What is required:
Provide only the number of lines in the records below that include "computer".

Stored records:
#####
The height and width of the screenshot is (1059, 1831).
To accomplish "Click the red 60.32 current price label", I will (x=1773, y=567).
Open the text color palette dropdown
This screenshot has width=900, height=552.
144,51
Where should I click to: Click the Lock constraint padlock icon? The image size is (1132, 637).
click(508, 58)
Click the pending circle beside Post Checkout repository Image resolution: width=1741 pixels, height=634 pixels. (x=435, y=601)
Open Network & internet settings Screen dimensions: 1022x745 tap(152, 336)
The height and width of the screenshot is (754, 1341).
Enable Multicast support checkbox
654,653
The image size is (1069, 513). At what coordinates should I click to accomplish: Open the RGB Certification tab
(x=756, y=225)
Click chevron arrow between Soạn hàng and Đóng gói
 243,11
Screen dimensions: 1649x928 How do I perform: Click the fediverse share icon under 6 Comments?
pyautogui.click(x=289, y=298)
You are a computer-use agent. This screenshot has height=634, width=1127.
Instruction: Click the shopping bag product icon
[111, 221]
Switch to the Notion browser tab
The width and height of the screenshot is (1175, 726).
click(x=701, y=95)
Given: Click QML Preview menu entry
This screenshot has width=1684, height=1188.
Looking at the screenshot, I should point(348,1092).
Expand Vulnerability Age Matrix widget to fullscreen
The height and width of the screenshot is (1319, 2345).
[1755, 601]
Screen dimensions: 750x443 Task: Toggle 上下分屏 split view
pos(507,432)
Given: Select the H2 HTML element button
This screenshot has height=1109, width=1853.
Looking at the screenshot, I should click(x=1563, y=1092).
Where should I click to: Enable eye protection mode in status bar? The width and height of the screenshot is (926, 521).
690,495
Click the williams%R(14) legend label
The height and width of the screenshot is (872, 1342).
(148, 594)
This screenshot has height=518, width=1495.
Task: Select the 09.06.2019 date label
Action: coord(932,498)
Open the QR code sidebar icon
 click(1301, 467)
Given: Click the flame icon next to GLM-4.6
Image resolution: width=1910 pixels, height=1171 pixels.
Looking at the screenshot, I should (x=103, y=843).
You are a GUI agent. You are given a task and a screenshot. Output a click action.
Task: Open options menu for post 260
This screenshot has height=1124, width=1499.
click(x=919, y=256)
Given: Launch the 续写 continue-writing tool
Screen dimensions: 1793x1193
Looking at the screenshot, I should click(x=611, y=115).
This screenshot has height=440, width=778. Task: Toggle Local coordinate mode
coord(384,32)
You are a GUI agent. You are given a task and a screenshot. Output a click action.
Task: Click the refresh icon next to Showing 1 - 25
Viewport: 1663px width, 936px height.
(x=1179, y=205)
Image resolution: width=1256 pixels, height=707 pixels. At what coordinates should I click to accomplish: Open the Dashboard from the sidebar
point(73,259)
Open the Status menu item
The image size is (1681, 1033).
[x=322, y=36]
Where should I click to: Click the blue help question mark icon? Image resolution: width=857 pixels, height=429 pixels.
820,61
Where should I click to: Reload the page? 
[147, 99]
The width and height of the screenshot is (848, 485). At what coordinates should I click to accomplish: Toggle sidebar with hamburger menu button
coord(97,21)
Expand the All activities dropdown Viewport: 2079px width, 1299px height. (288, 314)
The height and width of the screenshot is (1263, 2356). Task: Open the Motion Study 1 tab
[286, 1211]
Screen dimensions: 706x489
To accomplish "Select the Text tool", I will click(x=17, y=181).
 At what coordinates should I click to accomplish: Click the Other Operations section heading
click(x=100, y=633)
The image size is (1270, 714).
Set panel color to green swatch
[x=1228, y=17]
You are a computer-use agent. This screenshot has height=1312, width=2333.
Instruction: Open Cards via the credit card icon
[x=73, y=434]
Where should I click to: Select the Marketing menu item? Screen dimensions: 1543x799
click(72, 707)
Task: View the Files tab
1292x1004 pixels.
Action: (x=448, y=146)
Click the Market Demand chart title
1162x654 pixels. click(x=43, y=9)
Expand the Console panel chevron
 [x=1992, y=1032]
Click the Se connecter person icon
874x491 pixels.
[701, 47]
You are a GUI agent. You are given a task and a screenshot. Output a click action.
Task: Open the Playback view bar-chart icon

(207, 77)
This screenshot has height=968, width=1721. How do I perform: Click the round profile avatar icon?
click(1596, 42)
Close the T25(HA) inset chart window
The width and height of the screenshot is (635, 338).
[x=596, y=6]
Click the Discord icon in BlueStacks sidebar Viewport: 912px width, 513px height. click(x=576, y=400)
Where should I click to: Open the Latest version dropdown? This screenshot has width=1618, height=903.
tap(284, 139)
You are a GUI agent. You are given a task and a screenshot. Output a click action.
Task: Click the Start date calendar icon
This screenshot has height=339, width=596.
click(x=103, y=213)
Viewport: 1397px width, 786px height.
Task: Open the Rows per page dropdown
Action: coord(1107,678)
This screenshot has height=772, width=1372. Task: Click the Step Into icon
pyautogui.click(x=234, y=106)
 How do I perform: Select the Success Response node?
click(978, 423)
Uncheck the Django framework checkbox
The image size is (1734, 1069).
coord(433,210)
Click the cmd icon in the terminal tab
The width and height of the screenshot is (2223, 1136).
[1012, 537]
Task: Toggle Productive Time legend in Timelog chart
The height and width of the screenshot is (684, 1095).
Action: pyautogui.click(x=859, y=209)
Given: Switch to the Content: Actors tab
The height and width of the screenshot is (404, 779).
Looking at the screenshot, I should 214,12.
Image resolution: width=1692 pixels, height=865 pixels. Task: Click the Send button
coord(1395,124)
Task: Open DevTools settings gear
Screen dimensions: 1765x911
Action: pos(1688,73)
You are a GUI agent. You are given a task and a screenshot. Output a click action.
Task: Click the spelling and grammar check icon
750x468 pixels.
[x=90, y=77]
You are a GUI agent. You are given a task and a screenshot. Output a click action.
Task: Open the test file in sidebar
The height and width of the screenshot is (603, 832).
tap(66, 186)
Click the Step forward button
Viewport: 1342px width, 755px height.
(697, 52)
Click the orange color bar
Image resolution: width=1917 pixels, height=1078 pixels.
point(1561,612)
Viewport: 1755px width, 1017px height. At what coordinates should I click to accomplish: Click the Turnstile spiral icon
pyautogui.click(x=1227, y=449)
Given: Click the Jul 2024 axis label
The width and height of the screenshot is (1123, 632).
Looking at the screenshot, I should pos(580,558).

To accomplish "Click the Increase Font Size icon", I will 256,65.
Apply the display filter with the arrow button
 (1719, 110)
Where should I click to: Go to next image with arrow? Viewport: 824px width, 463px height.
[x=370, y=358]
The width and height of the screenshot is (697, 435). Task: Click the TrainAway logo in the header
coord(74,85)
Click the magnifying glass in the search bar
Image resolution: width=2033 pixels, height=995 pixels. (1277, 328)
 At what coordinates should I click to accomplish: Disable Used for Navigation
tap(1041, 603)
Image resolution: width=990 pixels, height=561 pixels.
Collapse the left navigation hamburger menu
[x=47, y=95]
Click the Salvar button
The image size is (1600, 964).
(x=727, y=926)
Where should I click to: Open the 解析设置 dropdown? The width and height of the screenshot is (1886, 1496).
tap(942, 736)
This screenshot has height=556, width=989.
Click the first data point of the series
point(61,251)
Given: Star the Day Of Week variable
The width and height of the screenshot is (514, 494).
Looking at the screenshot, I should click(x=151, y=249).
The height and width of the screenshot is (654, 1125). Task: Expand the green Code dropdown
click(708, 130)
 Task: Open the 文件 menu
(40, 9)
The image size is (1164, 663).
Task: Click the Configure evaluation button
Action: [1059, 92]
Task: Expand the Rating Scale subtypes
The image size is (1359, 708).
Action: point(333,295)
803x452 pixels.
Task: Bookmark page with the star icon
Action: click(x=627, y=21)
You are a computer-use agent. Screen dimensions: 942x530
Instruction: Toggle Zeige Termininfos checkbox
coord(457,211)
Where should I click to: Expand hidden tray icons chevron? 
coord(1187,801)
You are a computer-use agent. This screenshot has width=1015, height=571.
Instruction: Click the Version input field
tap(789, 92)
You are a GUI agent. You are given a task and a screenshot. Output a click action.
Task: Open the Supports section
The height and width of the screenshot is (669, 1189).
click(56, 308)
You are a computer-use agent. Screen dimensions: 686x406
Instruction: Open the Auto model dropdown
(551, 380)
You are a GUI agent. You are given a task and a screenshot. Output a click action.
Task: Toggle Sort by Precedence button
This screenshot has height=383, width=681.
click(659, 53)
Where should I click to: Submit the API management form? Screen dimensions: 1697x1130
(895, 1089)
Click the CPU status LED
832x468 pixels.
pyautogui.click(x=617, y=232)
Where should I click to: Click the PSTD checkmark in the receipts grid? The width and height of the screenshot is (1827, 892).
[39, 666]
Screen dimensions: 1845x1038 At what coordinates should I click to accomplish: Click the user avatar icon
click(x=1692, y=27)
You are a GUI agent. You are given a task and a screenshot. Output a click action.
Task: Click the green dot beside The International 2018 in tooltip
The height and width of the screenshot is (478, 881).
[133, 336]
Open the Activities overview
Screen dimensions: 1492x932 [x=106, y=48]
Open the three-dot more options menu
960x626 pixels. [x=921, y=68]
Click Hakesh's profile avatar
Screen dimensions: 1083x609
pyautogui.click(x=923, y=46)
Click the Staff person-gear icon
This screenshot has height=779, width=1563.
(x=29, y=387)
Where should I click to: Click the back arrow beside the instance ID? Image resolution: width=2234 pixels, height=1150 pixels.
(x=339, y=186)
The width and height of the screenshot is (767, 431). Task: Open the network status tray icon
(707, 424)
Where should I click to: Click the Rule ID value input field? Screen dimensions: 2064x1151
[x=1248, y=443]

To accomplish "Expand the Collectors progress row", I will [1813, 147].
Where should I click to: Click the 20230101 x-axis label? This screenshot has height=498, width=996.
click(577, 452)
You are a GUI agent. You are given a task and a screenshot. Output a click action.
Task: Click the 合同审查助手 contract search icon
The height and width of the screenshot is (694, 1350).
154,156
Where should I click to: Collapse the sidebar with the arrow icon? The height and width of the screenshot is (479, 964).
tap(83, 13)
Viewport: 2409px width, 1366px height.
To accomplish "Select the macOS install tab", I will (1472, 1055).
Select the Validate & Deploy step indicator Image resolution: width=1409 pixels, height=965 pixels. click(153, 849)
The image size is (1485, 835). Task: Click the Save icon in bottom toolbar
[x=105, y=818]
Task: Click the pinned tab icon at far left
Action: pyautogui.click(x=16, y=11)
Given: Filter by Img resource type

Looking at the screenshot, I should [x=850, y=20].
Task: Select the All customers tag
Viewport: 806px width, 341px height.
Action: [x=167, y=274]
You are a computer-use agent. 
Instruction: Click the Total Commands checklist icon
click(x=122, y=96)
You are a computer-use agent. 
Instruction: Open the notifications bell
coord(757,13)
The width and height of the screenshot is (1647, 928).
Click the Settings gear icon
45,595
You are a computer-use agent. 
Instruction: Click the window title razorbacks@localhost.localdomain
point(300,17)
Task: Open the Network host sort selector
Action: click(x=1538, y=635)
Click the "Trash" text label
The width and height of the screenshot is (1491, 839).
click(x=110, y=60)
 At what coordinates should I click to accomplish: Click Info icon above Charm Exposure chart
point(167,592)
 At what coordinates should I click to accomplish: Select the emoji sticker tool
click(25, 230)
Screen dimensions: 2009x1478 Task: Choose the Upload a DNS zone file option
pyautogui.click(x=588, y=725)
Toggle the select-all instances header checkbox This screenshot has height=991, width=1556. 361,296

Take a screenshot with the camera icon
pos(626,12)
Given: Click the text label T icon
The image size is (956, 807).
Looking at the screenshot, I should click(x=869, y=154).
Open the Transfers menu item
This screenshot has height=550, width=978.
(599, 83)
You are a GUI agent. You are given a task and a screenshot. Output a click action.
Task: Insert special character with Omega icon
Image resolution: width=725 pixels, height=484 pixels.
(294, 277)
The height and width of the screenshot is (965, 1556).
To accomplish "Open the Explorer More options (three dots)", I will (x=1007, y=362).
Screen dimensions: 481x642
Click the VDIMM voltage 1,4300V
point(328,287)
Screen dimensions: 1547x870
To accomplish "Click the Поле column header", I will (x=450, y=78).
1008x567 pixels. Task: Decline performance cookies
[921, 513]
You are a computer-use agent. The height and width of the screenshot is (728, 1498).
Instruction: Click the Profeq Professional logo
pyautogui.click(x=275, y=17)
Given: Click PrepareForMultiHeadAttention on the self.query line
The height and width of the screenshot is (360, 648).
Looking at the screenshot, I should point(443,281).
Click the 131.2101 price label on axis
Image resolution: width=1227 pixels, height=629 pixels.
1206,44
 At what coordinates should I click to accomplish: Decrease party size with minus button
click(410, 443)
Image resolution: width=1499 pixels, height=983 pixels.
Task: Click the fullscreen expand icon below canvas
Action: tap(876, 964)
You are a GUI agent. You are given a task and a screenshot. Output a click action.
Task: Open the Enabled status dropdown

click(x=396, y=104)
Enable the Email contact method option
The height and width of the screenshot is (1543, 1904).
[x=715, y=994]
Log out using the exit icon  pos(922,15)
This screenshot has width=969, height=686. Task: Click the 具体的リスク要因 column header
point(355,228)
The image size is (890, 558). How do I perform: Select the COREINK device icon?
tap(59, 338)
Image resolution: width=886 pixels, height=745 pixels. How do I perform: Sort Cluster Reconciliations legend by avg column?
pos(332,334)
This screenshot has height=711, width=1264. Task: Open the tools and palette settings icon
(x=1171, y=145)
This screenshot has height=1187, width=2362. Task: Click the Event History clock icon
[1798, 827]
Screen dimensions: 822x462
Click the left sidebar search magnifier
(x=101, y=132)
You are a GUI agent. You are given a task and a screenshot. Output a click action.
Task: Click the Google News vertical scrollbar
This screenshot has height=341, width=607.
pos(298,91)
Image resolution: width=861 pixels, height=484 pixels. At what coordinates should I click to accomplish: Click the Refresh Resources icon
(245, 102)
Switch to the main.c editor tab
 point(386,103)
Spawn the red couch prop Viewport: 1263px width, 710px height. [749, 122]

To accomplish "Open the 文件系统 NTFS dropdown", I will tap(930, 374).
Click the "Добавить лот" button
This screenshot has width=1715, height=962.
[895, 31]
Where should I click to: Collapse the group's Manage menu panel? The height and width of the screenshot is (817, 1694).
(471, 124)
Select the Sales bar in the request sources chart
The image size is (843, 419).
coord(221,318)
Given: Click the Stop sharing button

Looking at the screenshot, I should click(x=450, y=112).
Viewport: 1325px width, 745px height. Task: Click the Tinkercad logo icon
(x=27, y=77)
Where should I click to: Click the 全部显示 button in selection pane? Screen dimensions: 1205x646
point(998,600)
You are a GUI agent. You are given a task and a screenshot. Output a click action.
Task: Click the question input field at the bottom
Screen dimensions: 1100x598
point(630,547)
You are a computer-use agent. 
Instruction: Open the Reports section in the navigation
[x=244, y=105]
#####
Completed exercise:
10